++++ Supplied records ++++

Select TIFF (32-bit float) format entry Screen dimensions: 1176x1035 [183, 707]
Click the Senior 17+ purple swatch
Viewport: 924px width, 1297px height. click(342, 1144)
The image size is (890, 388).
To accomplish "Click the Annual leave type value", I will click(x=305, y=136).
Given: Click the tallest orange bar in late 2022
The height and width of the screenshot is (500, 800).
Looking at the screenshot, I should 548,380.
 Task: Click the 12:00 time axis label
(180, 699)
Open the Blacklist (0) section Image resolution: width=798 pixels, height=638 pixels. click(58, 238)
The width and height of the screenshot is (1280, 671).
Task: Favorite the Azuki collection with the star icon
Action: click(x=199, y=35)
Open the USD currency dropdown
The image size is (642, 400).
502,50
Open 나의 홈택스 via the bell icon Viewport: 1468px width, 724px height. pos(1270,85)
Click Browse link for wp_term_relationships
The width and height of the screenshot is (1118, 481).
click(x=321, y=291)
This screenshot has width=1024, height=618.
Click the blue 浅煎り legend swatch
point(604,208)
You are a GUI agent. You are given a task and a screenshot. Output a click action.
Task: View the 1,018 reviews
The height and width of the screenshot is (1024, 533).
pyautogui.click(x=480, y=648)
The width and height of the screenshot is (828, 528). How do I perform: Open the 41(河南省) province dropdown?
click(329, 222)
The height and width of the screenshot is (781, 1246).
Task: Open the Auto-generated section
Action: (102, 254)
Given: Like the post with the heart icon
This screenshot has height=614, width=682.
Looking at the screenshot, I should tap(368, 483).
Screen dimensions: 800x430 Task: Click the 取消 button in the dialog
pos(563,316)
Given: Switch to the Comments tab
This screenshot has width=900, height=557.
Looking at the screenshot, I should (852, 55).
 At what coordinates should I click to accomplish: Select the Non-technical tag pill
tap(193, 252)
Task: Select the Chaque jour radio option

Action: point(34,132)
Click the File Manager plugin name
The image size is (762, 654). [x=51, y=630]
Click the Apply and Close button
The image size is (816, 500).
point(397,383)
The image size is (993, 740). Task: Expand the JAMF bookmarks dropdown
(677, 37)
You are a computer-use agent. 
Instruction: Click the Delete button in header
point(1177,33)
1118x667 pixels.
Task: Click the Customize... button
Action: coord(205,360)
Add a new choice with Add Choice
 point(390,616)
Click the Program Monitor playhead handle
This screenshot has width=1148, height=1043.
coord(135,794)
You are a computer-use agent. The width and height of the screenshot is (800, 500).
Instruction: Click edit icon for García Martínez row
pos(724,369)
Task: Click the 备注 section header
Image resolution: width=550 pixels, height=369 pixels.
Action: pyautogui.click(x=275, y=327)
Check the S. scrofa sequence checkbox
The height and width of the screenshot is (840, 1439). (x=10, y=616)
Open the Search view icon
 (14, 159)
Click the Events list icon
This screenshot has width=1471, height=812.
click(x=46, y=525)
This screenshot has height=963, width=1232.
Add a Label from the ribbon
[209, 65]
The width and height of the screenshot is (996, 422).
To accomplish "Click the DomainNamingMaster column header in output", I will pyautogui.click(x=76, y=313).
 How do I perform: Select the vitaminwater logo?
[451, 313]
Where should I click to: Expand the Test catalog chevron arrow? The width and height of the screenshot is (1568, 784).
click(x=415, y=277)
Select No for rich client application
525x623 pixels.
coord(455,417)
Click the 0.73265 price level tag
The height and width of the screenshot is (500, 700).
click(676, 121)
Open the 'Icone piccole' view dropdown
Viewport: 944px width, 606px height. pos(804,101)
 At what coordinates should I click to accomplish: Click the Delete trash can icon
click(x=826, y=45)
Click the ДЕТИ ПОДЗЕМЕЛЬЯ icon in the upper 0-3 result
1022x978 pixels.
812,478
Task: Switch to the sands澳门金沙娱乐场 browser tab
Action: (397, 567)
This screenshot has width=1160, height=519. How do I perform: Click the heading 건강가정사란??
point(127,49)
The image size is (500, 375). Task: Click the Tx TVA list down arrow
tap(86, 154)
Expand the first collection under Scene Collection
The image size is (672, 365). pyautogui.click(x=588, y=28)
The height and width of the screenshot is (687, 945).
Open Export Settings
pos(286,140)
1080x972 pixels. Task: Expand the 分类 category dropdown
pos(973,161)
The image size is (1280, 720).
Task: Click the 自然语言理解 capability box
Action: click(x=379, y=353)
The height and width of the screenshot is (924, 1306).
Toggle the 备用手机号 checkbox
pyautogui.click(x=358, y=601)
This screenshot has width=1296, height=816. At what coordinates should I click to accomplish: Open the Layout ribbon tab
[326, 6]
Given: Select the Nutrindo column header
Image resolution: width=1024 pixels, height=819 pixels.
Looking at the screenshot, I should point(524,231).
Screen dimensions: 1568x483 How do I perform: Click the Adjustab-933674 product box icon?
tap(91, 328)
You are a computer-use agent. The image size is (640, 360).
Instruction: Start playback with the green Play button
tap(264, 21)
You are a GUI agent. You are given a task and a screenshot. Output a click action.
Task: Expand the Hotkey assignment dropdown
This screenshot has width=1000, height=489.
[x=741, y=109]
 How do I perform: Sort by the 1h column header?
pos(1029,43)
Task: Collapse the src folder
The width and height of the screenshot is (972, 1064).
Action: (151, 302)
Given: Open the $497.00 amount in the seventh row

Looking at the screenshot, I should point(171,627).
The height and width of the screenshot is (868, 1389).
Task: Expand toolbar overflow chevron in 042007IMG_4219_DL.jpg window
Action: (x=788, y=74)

++++

Each line in the records above must be returned exactly as it stands.

* Result *
Select TIFF (32-bit float) format entry Screen dimensions: 1176x1035 [183, 707]
Click the Senior 17+ purple swatch
Viewport: 924px width, 1297px height. click(342, 1144)
The image size is (890, 388).
To accomplish "Click the Annual leave type value", I will click(x=305, y=136).
Given: Click the tallest orange bar in late 2022
The height and width of the screenshot is (500, 800).
Looking at the screenshot, I should 548,380.
 Task: Click the 12:00 time axis label
(180, 699)
Open the Blacklist (0) section Image resolution: width=798 pixels, height=638 pixels. click(58, 238)
The width and height of the screenshot is (1280, 671).
Task: Favorite the Azuki collection with the star icon
Action: click(x=199, y=35)
Open the USD currency dropdown
The image size is (642, 400).
502,50
Open 나의 홈택스 via the bell icon Viewport: 1468px width, 724px height. pos(1270,85)
Click Browse link for wp_term_relationships
The width and height of the screenshot is (1118, 481).
click(x=321, y=291)
This screenshot has width=1024, height=618.
Click the blue 浅煎り legend swatch
point(604,208)
You are a GUI agent. You are given a task and a screenshot. Output a click action.
Task: View the 1,018 reviews
The height and width of the screenshot is (1024, 533).
pyautogui.click(x=480, y=648)
The width and height of the screenshot is (828, 528). How do I perform: Open the 41(河南省) province dropdown?
click(329, 222)
The height and width of the screenshot is (781, 1246).
Task: Open the Auto-generated section
Action: (102, 254)
Given: Like the post with the heart icon
This screenshot has height=614, width=682.
Looking at the screenshot, I should tap(368, 483).
Screen dimensions: 800x430 Task: Click the 取消 button in the dialog
pos(563,316)
Given: Switch to the Comments tab
This screenshot has width=900, height=557.
Looking at the screenshot, I should (852, 55).
 At what coordinates should I click to accomplish: Select the Non-technical tag pill
tap(193, 252)
Task: Select the Chaque jour radio option

Action: point(34,132)
Click the File Manager plugin name
The image size is (762, 654). [x=51, y=630]
Click the Apply and Close button
The image size is (816, 500).
point(397,383)
The image size is (993, 740). Task: Expand the JAMF bookmarks dropdown
(677, 37)
You are a computer-use agent. 
Instruction: Click the Delete button in header
point(1177,33)
1118x667 pixels.
Task: Click the Customize... button
Action: coord(205,360)
Add a new choice with Add Choice
 point(390,616)
Click the Program Monitor playhead handle
This screenshot has width=1148, height=1043.
coord(135,794)
You are a computer-use agent. The width and height of the screenshot is (800, 500).
Instruction: Click edit icon for García Martínez row
pos(724,369)
Task: Click the 备注 section header
Image resolution: width=550 pixels, height=369 pixels.
Action: pyautogui.click(x=275, y=327)
Check the S. scrofa sequence checkbox
The height and width of the screenshot is (840, 1439). (x=10, y=616)
Open the Search view icon
 (14, 159)
Click the Events list icon
This screenshot has width=1471, height=812.
click(x=46, y=525)
This screenshot has height=963, width=1232.
Add a Label from the ribbon
[209, 65]
The width and height of the screenshot is (996, 422).
To accomplish "Click the DomainNamingMaster column header in output", I will pyautogui.click(x=76, y=313).
 How do I perform: Select the vitaminwater logo?
[451, 313]
Where should I click to: Expand the Test catalog chevron arrow? The width and height of the screenshot is (1568, 784).
click(x=415, y=277)
Select No for rich client application
525x623 pixels.
coord(455,417)
Click the 0.73265 price level tag
The height and width of the screenshot is (500, 700).
click(676, 121)
Open the 'Icone piccole' view dropdown
Viewport: 944px width, 606px height. pos(804,101)
 At what coordinates should I click to accomplish: Click the Delete trash can icon
click(x=826, y=45)
Click the ДЕТИ ПОДЗЕМЕЛЬЯ icon in the upper 0-3 result
1022x978 pixels.
812,478
Task: Switch to the sands澳门金沙娱乐场 browser tab
Action: (397, 567)
This screenshot has width=1160, height=519. How do I perform: Click the heading 건강가정사란??
point(127,49)
The image size is (500, 375). Task: Click the Tx TVA list down arrow
tap(86, 154)
Expand the first collection under Scene Collection
The image size is (672, 365). pyautogui.click(x=588, y=28)
The height and width of the screenshot is (687, 945).
Open Export Settings
pos(286,140)
1080x972 pixels. Task: Expand the 分类 category dropdown
pos(973,161)
The image size is (1280, 720).
Task: Click the 自然语言理解 capability box
Action: click(x=379, y=353)
The height and width of the screenshot is (924, 1306).
Toggle the 备用手机号 checkbox
pyautogui.click(x=358, y=601)
This screenshot has width=1296, height=816. At what coordinates should I click to accomplish: Open the Layout ribbon tab
[326, 6]
Given: Select the Nutrindo column header
Image resolution: width=1024 pixels, height=819 pixels.
Looking at the screenshot, I should point(524,231).
Screen dimensions: 1568x483 How do I perform: Click the Adjustab-933674 product box icon?
tap(91, 328)
You are a computer-use agent. The image size is (640, 360).
Instruction: Start playback with the green Play button
tap(264, 21)
You are a GUI agent. You are given a task and a screenshot. Output a click action.
Task: Expand the Hotkey assignment dropdown
This screenshot has width=1000, height=489.
[x=741, y=109]
 How do I perform: Sort by the 1h column header?
pos(1029,43)
Task: Collapse the src folder
The width and height of the screenshot is (972, 1064).
Action: (151, 302)
Given: Open the $497.00 amount in the seventh row

Looking at the screenshot, I should point(171,627).
The height and width of the screenshot is (868, 1389).
Task: Expand toolbar overflow chevron in 042007IMG_4219_DL.jpg window
Action: (x=788, y=74)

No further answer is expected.